The PM informed that ambassadors will be appointed within weeks if the procees to confirm the agreement works smoothly.

Yıldırım also said that a $20 million to be paid as a “compensation” for those activists who lost their lives while carrying humanitarian aid to Gaza, although Israeli media reported earlier that the amount will be paid as a “donation”.

The Israeli press also claimed that President Recep Tayyip Erdoğan ordered Turkish organizations to do what is necessary in order to hand over two Israeli citizens as well as bodies of two Israeli soldiers from Gaza to Israel, although the written agreement does not include such a condition.

According to the agreement covered by Israeli press, only one of Turkey’s three conditions to normalize ties with Israel is to be fulfilled.

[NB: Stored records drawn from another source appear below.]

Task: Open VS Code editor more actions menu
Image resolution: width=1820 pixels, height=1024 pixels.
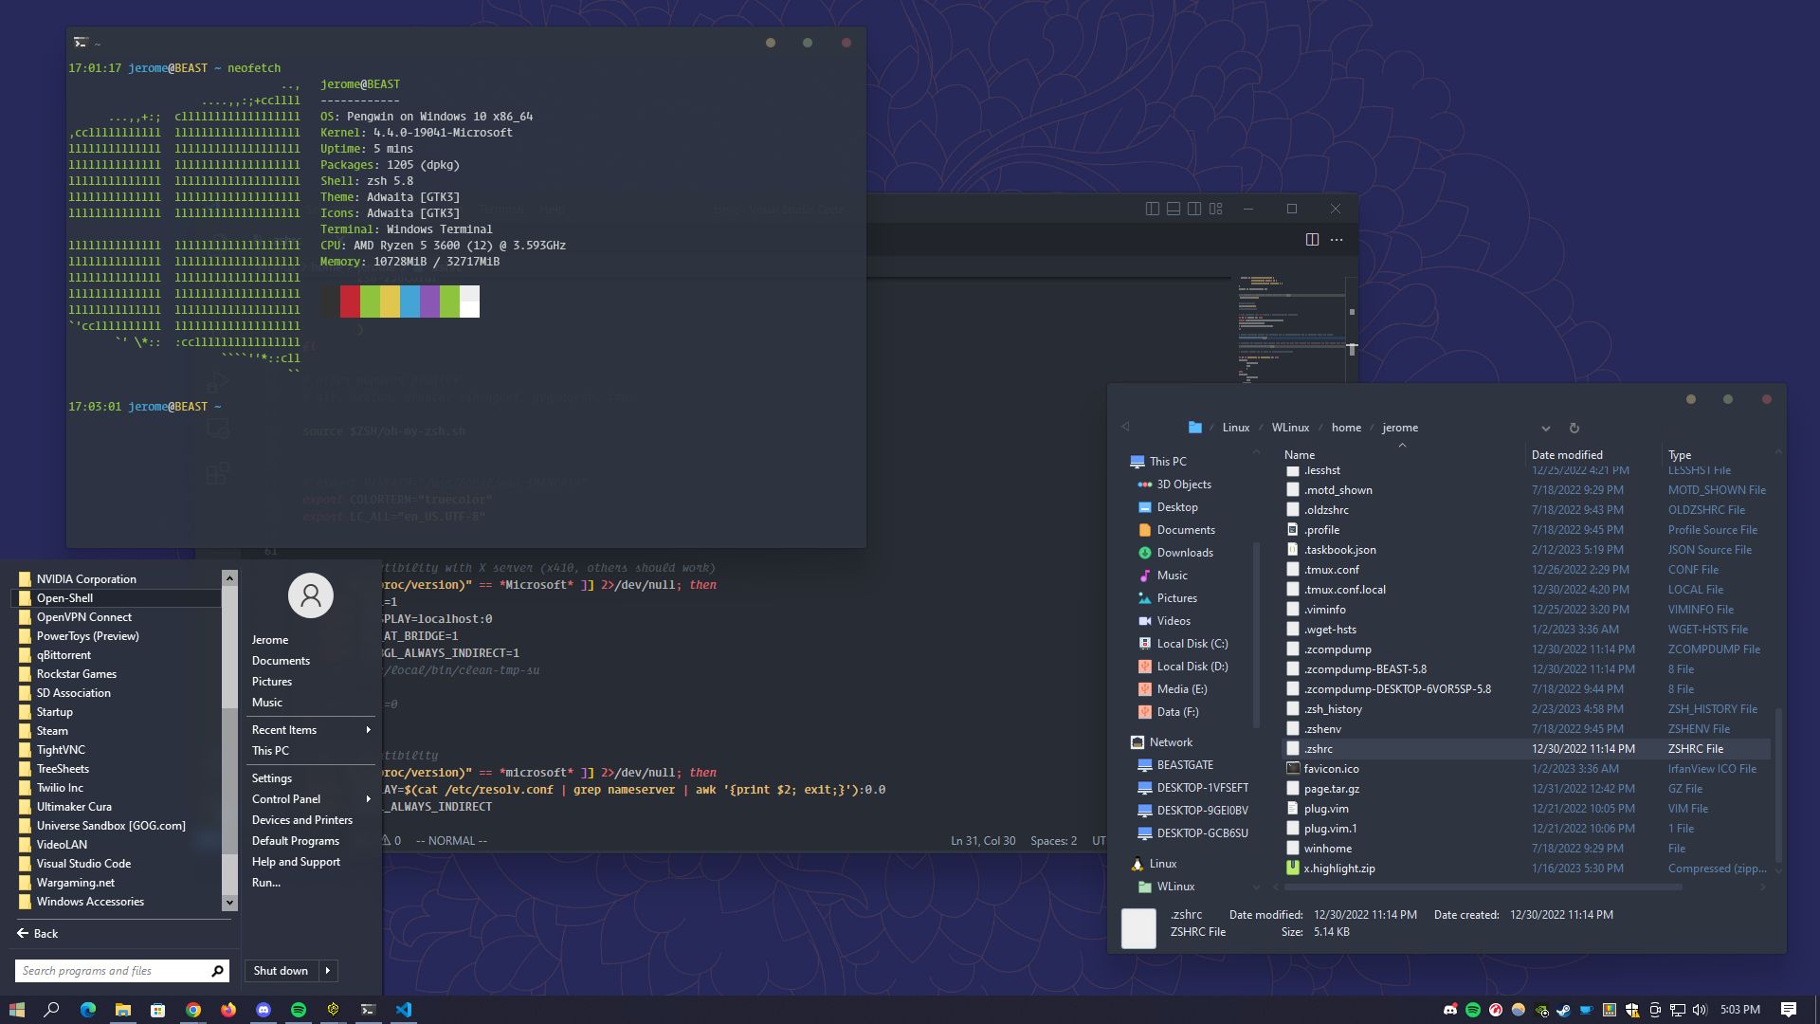Action: [x=1337, y=240]
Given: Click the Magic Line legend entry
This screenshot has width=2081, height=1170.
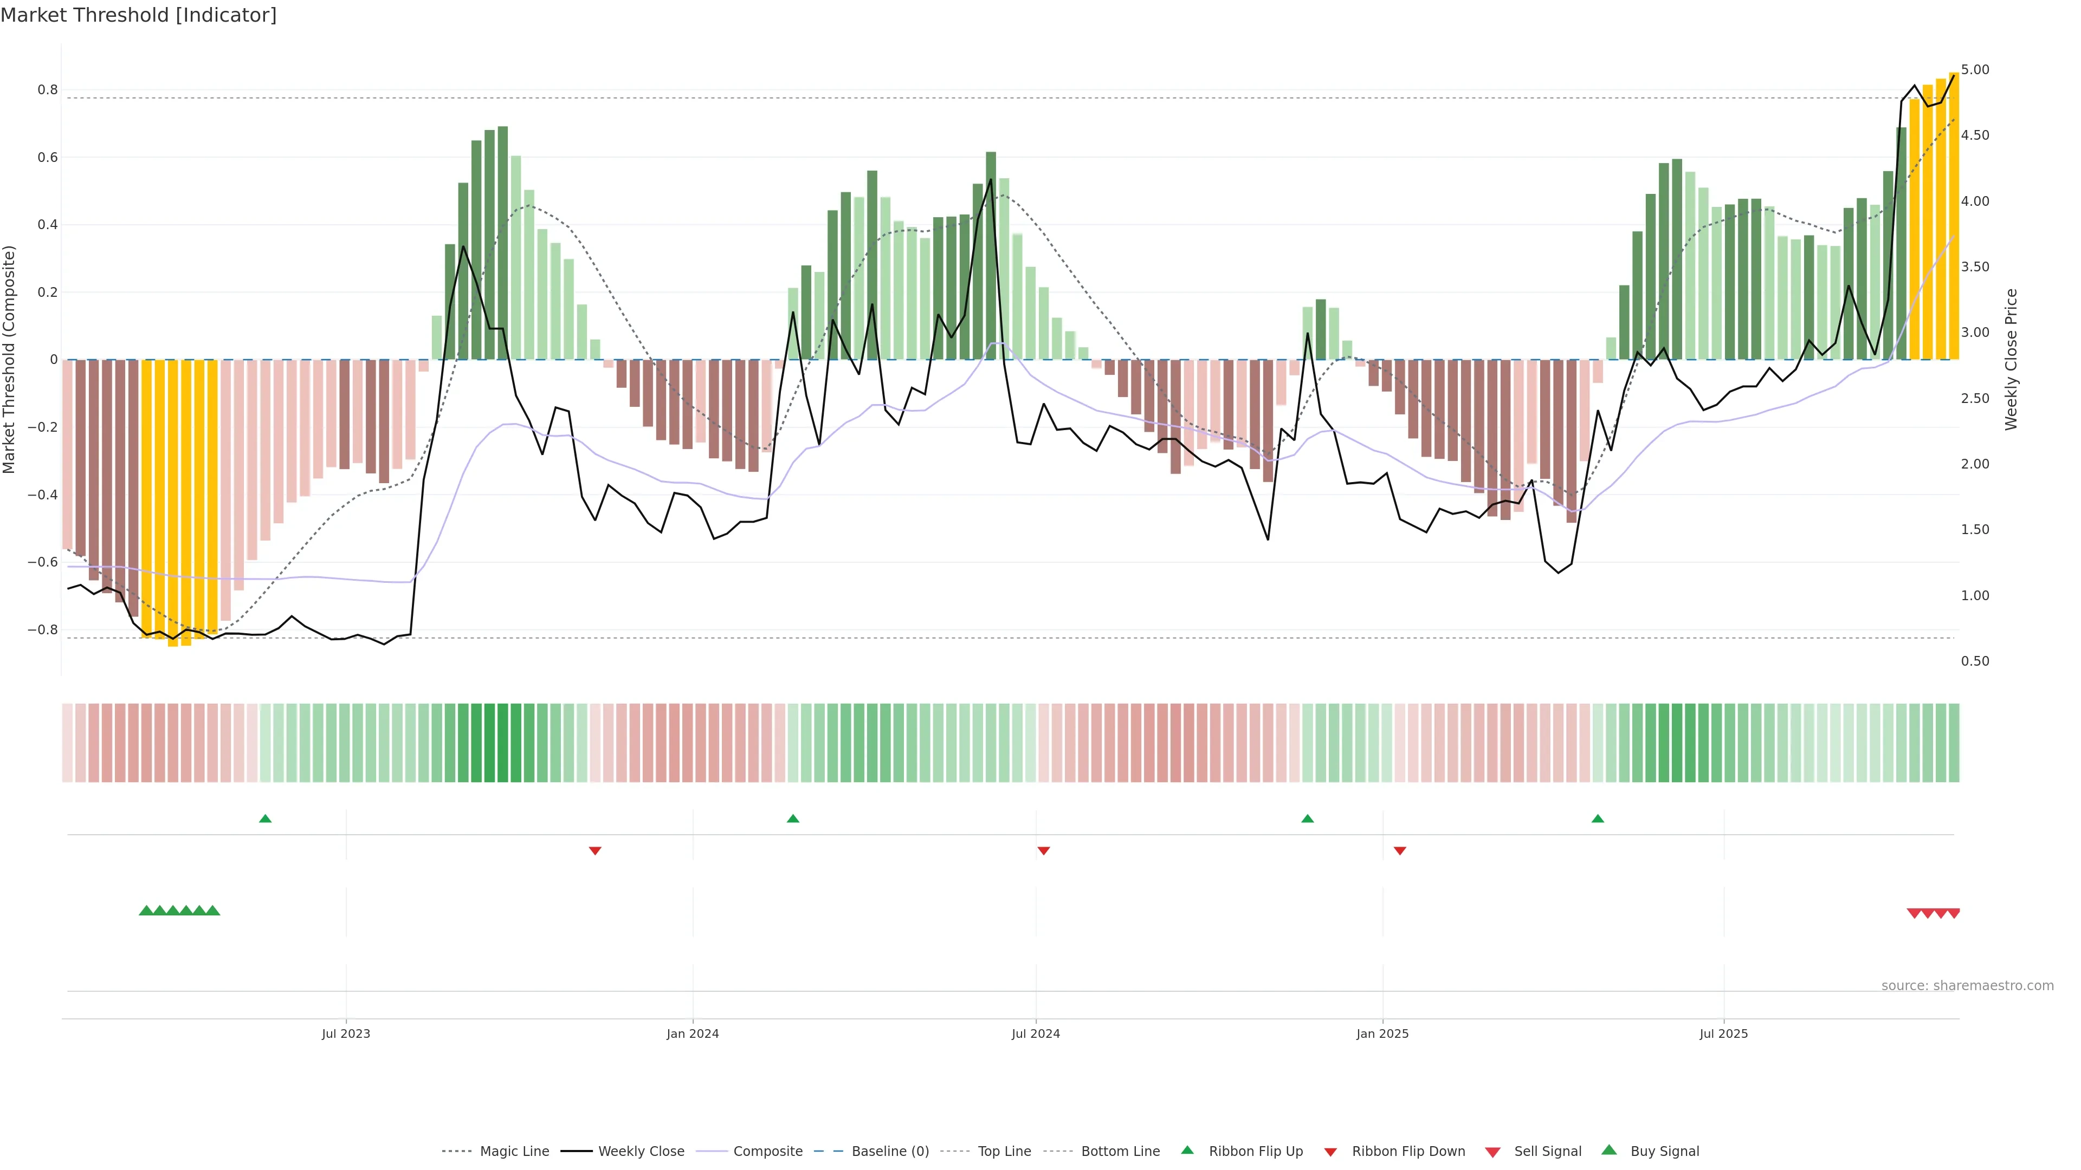Looking at the screenshot, I should point(514,1151).
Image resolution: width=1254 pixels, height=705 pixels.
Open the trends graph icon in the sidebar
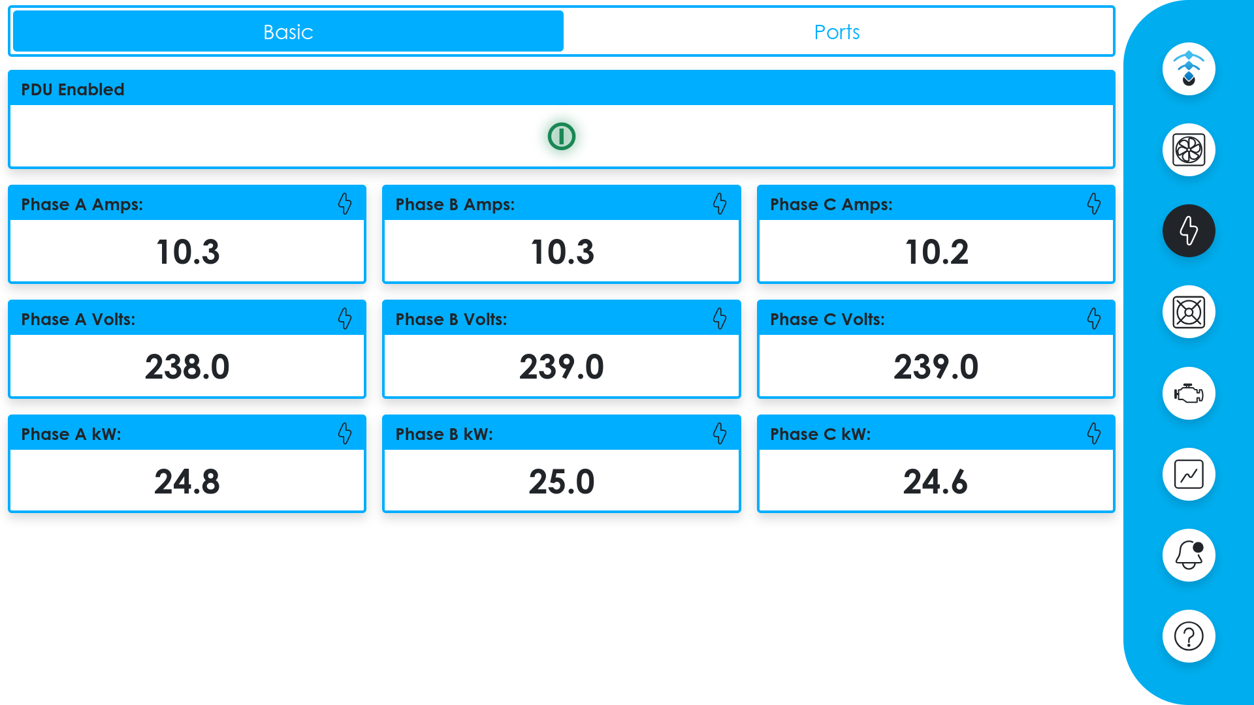1189,474
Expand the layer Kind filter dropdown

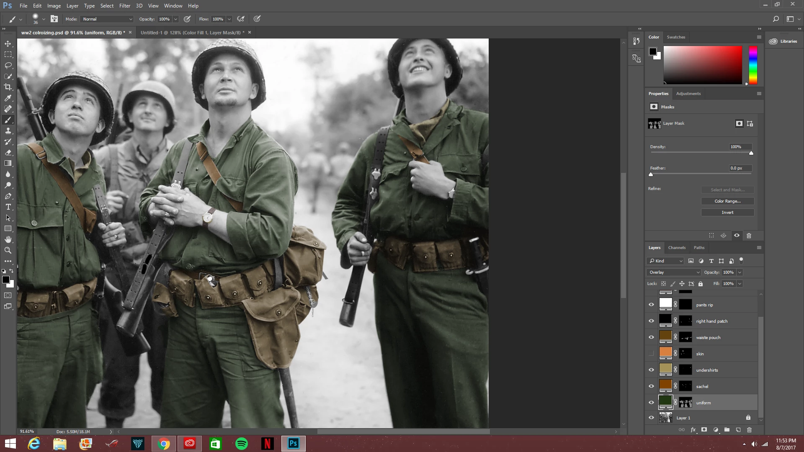(666, 261)
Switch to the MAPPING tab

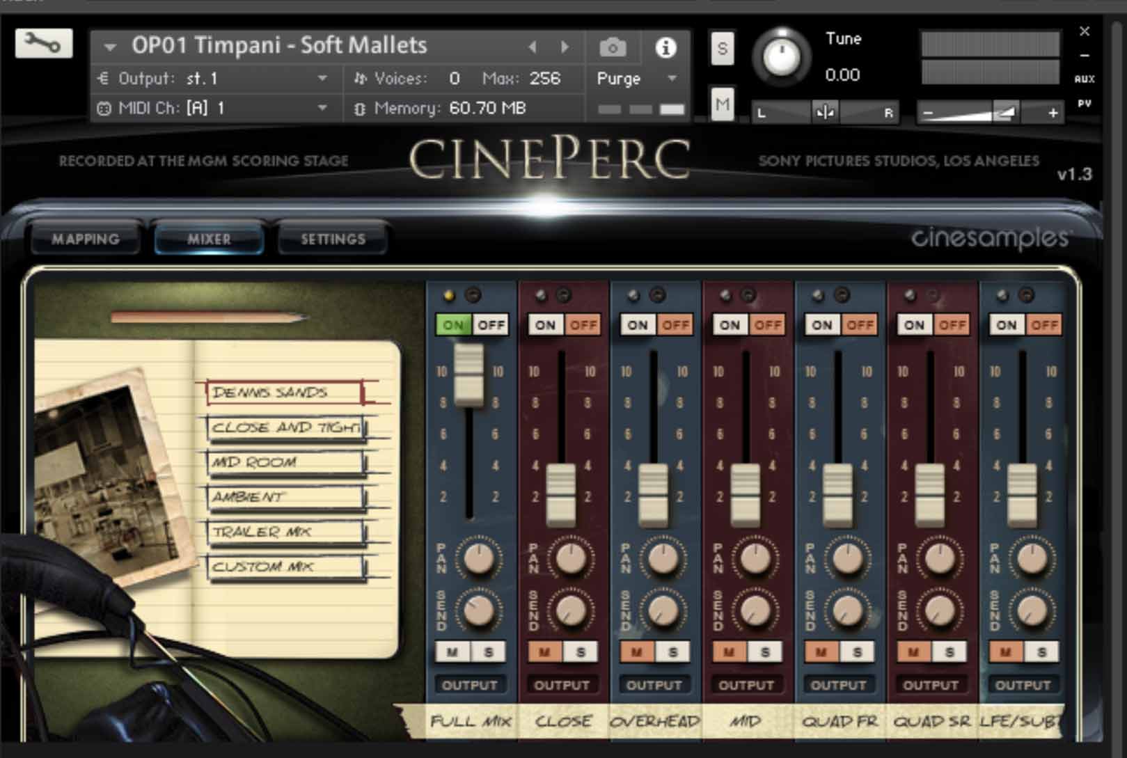tap(85, 239)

Although Netanyahu apologized for the Gaza flotilla raid, fulfilling one of the conditions, the two remaining ones — lifting the Gaza blockade and paying compensation for the incident in 2010 — reportedly will not be fulfilled in the exact way that Turkey demands.

Although lifting the Gaza blockade is not a part of the deal, it is reportedly agreed that humanitarian aid to Gaza will be sent if Israeli government approves it after inspecting it in the Ashdod Port.

The Israeli navy killed nine Turkish and one Turkish-American pro-Palestinian activists in 2010, conducting an operation against six civilian ships that belonged to the Gaza Freedom Flotilla in international waters of the Mediterranean Sea. The ships fit by the Free Gaza Movement and the Turkish Foundation for Human Rights and Freedoms and Humanitarian Relief (IHH) were carrying humanitarian aid and construction supplies to the blockaded Gaza Strip.

The IHH reacted against the agreement in a series of tweets on Sunday, emphasizing that the blockade of Gaza is has to be lifted because it is unlawful and a crime against the humanity.

“Blockade is different from embargo. The agreement should be based on the conditions of abolishing the blockade, not the embargo. An agreement foreseeing the using of Ashdod port would not weaken the blockade but rather it leads to official recognition of it. The probable agreement conditions that were published in the press will lead to international recognition of the blockade,” the foundation said.